> _TEXT EXCERPT_:
□ □ □ □ □
Member Reviews
The Book of Breaks – John Perry Barlow’s Last Words
It was a most uncomfortable feeling to receive and begin reading Mother American Night the day John Perry Barlow died. The Prologue didn’t make it any easier. It is titled Not Dead Enough. It describes how the book came about. Barlow had been dead eight minutes when a young intern yanked him off the bed onto the floor and proceeded to knee him in the chest until his heart reactivated. This after barely surviving the removal of a huge tumor on his spine, discovered while treating a horrendous staph infection he got from brand new cowboy boots. He decided it was time to focus on this book of memoirs.
It contains a chronological stack of wonderful stories spread over 47 lightning-quick chapters. They make Barlow an American Original. Some stories are being told for the first time, like when he drove to Boston to become the first American suicide bomber, in the 1960s. The who’s who of Wesleyan University, where he was Student President, descended on the place he was crashing, brought him back and put him in a sanatorium to bring him down. It took two weeks – and he resumed classes as if nothing had happened.
All through his life, Barlow (known as johnperry to anyone who mattered) caught breaks: getting through Customs with a life-sized head sculpture filled with hash plus a page full of LSD tabs. Or hitting gravel on a motorcycle, wearing only cutoffs and not even shoes, and taking himself to the hospital. He couldn’t wear clothes while he healed, and showed up at a university board meeting in just shorts. Given the choice, Barlow always took the more dangerous path, and never got caught.
Aimlessly, he managed to be in absolutely the right place at the right time. He spent the Summer of Love (1967) in Haight Ashbury, right in the home of The Grateful Dead. In the early 70s, he lived right by Needle Park on New York’s Upper West Side, and dealt cocaine in Spanish Harlem. He got into computers in the mid 80s, and his links to the Dead got him entrée to computer high society, which was populated by deadheads.
Among the right places at the right time, Barlow:
-had his pick of top eastern universities (despite his school record) simply because he was from Wyoming, where few applications originated.
-forged three medical excuses from the draft, and though discovered (he used the same typewriter for all three), got away with it.
-worked with Dick Cheney to get him into Congress, but realized he was a “global sociopath” interested only in pure power. They argued fiercely, and went their separate ways.
□ □ □ □ □
> _TO DO_:
From the Mother American Night review, return word for word the passage that begins with the words containing "All through his" and ends with "never got caught.".

> _DATA EXCERPTS_:
□ □ □ □ □
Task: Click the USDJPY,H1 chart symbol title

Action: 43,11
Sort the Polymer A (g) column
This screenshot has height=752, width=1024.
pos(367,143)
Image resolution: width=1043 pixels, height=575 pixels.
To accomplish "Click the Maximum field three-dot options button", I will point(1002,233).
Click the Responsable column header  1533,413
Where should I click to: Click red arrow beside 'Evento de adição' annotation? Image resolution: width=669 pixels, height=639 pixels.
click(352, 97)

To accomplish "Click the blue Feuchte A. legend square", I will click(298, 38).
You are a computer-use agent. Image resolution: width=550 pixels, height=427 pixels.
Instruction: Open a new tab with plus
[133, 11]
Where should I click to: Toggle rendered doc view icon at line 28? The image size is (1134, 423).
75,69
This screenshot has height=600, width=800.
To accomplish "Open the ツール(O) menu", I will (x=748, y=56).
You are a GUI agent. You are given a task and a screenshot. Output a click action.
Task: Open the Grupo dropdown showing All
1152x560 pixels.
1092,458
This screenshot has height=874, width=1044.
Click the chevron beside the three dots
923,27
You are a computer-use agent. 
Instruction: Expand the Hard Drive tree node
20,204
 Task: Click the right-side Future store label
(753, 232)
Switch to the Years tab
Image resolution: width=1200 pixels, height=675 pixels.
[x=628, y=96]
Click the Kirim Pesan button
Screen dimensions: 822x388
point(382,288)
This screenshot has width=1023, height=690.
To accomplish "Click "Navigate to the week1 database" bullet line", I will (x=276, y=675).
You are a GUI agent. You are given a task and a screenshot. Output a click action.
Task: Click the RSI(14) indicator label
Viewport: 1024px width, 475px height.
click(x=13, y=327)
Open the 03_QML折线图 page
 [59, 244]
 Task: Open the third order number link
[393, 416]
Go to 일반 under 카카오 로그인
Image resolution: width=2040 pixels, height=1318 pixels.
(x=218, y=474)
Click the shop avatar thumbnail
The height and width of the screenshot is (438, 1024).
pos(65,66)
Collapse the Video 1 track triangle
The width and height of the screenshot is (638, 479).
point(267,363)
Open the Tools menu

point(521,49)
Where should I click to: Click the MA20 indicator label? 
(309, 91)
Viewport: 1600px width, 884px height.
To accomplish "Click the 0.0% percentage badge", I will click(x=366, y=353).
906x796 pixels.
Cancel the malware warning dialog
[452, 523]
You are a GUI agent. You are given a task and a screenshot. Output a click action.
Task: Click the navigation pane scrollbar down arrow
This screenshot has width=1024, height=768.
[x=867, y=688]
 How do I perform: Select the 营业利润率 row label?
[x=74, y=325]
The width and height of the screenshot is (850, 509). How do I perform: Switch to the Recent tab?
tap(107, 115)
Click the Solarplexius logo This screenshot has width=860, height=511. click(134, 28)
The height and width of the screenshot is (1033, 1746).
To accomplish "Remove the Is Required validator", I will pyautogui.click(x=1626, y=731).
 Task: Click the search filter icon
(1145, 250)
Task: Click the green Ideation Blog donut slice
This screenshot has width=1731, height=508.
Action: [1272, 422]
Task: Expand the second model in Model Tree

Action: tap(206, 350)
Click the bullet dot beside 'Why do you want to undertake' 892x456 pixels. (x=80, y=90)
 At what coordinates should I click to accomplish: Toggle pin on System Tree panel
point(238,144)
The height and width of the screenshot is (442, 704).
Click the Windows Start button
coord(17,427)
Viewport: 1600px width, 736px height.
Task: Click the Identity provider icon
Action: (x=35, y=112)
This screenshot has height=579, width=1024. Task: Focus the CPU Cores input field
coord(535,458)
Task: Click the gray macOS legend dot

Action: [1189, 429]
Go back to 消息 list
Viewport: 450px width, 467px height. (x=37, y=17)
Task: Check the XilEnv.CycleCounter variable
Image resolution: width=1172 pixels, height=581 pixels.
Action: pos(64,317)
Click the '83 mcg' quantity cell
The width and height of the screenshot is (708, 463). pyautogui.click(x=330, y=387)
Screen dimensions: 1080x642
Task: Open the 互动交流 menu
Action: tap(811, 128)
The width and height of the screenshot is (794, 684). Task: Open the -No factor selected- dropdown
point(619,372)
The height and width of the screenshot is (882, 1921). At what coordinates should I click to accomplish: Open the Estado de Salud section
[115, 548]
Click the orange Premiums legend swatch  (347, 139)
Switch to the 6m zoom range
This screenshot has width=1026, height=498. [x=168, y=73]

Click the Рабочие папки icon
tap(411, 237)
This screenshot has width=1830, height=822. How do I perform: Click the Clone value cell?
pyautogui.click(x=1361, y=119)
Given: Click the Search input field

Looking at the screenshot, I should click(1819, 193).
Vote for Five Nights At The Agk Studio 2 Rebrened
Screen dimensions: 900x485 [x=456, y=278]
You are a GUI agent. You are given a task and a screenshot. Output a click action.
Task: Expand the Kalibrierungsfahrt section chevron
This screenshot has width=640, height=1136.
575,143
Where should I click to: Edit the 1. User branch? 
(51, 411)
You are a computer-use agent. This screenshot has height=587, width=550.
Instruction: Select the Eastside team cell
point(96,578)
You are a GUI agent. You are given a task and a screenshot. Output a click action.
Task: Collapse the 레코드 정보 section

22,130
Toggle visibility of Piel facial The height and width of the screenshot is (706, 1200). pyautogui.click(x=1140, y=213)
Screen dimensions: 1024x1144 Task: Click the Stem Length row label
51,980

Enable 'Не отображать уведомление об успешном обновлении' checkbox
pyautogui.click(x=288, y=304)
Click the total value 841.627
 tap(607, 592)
□ □ □ □ □
> _RESPONSE AREA_:
All through his life, Barlow (known as johnperry to anyone who mattered) caught breaks: getting through Customs with a life-sized head sculpture filled with hash plus a page full of LSD tabs. Or hitting gravel on a motorcycle, wearing only cutoffs and not even shoes, and taking himself to the hospital. He couldn’t wear clothes while he healed, and showed up at a university board meeting in just shorts. Given the choice, Barlow always took the more dangerous path, and never got caught.